(Activités proposées)
1 > Recopiez le passage du texte sur les troubles de l'alimentation allant de « Il est possible » à « le sont pas. », en substituant « diurétiques » à « laxatifs ».
2 > Dites si chacune des affirmations suivantes concorde avec le texte sur les troubles de l'alimentation, par oui ou par non, en citant les mots du texte qui le montrent. (a) Toute personne boulimique présente un trouble de la personnalité limite. (b) Les personnes anorexiques peuvent éviter l'heure des repas. (c) Les signes d'un trouble de l'alimentation sont faciles à repérer.

(Texte à lire)
Existe-t-il une relation entre les troubles de l'alimentation et le trouble de la personnalité limite?
Un trouble de la personnalité est dit «limite» parce que les personnes qui souffrent de ce syndrome présentent un déséquilibre marqué. Elles sont très impulsives, d’humeur changeante et parfois chaotique. Elles peuvent aimer quelqu’un, puis éprouver une rage folle vis-à-vis de la même personne la minute qui suit. Elles peuvent aussi ressentir des changements très importants dans l'image qu'elles ont d'elles-mêmes, passant d'un réel bien-être à des comportements suicidaires en un instant. Ce sont des personnes très instables. Et l’une des causes de cette instabilité est, évidemment, l’image qu’elles ont d’elles-mêmes. La sérotonine ayant également un effet sur le comportement, elle peut donc être liée à l’instabilité de certaines personnes. Si vous souffrez d’un trouble de personnalité limite, il est fort possible que vous souffriez d’hyperphagie. On constate, par conséquent, que nombreuses sont les personnes boulimiques susceptibles de présenter également ce type de trouble. Mais cela n’est pas une règle générale; toutes les personnes souffrant de boulimie ne présenteront pas obligatoirement un trouble de la personnalité limite.
-Howard Steiger, Ph. D., École Mini Psy 2009
Quels sont les signes à surveiller pour détecter un trouble de l’alimentation?
Il en existe plusieurs. Le plus évident est que, dans les cas d’anorexie, les gens deviennent très minces, si minces que vous vous dites que ce n’est pas normal et que vous réalisez qu’il se passe quelque chose. Ils peuvent, en outre, éviter l’heure des repas ou se montrer anxieux à l’égard de tout ce qui touche à l’alimentation. Ils peuvent être incapables de goûter des plats inhabituels tout en réduisant graduellement le nombreux de ceux qu’ils considèrent «sans danger».
Il est possible que vous vous aperceviez qu’ils se font vomir en cachette ou que des laxatifs disparaissent. Nous constatons, chez ces personnes, une tendance à faire de l'exercice physique après les repas. Elles peuvent également présenter des troubles de l’humeur; elles peuvent devenir très instables à ce niveau, avoir du mal à dormir ou éprouver des difficultés à se concentrer. Ces signes sont complexes à déceler parce que les changements comportementaux liés à des régimes amaigrissants sont normaux. Par conséquent, tant les cliniciens que les proches du patient doivent toujours savoir distinguer les changements de comportements normaux de ceux qui ne le sont pas.

(Données à analyser)
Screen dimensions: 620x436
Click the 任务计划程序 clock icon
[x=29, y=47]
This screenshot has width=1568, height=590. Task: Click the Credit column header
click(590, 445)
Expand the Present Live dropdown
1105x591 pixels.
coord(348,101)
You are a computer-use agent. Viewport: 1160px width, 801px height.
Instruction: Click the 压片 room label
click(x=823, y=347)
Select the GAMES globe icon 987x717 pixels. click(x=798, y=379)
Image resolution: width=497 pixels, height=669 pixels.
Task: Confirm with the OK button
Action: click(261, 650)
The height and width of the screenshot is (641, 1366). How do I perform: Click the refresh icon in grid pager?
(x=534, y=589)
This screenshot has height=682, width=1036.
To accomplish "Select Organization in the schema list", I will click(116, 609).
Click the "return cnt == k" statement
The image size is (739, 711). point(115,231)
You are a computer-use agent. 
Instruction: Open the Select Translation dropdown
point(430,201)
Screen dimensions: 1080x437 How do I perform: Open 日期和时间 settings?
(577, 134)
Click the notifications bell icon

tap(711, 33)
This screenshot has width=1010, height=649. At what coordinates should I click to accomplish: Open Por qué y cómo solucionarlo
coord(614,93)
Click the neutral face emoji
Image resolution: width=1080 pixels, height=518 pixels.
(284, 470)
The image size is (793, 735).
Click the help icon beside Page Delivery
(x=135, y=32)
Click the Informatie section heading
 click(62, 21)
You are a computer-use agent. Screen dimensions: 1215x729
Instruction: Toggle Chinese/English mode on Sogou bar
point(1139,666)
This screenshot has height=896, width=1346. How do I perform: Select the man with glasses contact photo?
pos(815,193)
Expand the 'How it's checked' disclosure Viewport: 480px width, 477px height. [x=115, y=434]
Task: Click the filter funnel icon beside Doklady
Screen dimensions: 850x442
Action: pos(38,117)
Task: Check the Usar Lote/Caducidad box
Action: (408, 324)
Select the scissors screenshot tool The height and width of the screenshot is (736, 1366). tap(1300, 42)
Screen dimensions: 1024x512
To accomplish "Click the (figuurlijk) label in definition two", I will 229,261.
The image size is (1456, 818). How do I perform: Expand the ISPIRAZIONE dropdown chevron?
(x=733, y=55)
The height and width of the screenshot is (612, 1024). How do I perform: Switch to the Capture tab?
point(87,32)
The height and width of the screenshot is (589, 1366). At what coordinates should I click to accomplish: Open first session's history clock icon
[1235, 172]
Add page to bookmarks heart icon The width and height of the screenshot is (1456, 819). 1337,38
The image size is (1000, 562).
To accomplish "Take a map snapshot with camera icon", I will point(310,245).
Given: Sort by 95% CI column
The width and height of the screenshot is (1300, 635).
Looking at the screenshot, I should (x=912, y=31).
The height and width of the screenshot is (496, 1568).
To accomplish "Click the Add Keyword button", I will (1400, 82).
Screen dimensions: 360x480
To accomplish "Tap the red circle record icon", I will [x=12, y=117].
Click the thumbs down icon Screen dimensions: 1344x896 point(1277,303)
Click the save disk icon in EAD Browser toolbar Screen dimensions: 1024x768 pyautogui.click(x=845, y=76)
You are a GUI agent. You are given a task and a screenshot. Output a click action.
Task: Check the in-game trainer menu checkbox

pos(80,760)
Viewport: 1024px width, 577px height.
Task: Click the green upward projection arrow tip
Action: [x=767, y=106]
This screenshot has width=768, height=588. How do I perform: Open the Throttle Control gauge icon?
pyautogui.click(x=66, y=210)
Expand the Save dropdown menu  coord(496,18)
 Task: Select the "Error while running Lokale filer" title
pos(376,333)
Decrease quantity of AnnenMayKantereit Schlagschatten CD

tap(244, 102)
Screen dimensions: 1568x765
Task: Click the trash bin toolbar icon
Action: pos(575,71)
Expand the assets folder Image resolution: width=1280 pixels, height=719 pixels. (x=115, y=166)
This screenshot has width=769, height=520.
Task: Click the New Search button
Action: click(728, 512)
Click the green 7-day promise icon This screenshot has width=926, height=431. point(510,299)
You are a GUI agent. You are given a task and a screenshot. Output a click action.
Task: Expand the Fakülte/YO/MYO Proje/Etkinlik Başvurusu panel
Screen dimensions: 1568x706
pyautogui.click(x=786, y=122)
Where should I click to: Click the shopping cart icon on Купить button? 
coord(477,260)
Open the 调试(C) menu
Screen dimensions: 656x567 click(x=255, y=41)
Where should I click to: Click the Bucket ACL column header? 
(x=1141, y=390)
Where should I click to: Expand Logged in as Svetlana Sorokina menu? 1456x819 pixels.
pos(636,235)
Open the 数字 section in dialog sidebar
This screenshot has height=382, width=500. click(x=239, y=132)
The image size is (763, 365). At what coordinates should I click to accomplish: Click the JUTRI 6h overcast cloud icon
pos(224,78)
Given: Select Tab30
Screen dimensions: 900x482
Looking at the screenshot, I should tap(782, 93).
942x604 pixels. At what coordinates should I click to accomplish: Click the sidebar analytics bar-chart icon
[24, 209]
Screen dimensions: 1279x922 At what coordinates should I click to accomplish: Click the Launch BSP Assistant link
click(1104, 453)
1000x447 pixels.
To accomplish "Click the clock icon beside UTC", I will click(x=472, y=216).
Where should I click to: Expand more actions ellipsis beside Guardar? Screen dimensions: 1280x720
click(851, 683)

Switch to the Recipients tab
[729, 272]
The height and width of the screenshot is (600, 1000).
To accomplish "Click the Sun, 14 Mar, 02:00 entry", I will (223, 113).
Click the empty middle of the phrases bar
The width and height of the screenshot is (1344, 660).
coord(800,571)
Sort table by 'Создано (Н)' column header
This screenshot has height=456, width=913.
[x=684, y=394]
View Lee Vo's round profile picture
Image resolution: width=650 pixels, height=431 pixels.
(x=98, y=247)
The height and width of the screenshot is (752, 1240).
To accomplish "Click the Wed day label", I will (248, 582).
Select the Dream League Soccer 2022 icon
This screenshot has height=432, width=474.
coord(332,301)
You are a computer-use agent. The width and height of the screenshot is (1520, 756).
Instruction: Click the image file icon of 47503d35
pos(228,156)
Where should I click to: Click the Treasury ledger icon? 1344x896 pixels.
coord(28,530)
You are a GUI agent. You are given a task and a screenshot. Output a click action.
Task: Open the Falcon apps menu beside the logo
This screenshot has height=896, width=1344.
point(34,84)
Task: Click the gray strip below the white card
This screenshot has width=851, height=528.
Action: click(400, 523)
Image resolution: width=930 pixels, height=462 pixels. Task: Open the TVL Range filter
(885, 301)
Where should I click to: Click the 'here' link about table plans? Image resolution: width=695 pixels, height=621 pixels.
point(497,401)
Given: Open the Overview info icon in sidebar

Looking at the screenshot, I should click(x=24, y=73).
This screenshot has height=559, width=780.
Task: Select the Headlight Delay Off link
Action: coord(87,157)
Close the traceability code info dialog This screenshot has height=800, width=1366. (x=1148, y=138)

(Réponses ci-dessous)
1 >
Il est possible que vous vous aperceviez qu’ils se font vomir en cachette ou que des diurétiques disparaissent. Nous constatons, chez ces personnes, une tendance à faire de l'exercice physique après les repas. Elles peuvent également présenter des troubles de l’humeur; elles peuvent devenir très instables à ce niveau, avoir du mal à dormir ou éprouver des difficultés à se concentrer. Ces signes sont complexes à déceler parce que les changements comportementaux liés à des régimes amaigrissants sont normaux. Par conséquent, tant les cliniciens que les proches du patient doivent toujours savoir distinguer les changements de comportements normaux de ceux qui ne le sont pas.

2 >
(a) Non : « toutes les personnes souffrant de boulimie ne présenteront pas obligatoirement un trouble de la personnalité limite »
(b) Oui : « Ils peuvent, en outre, éviter l’heure des repas »
(c) Non : « Ces signes sont complexes à déceler »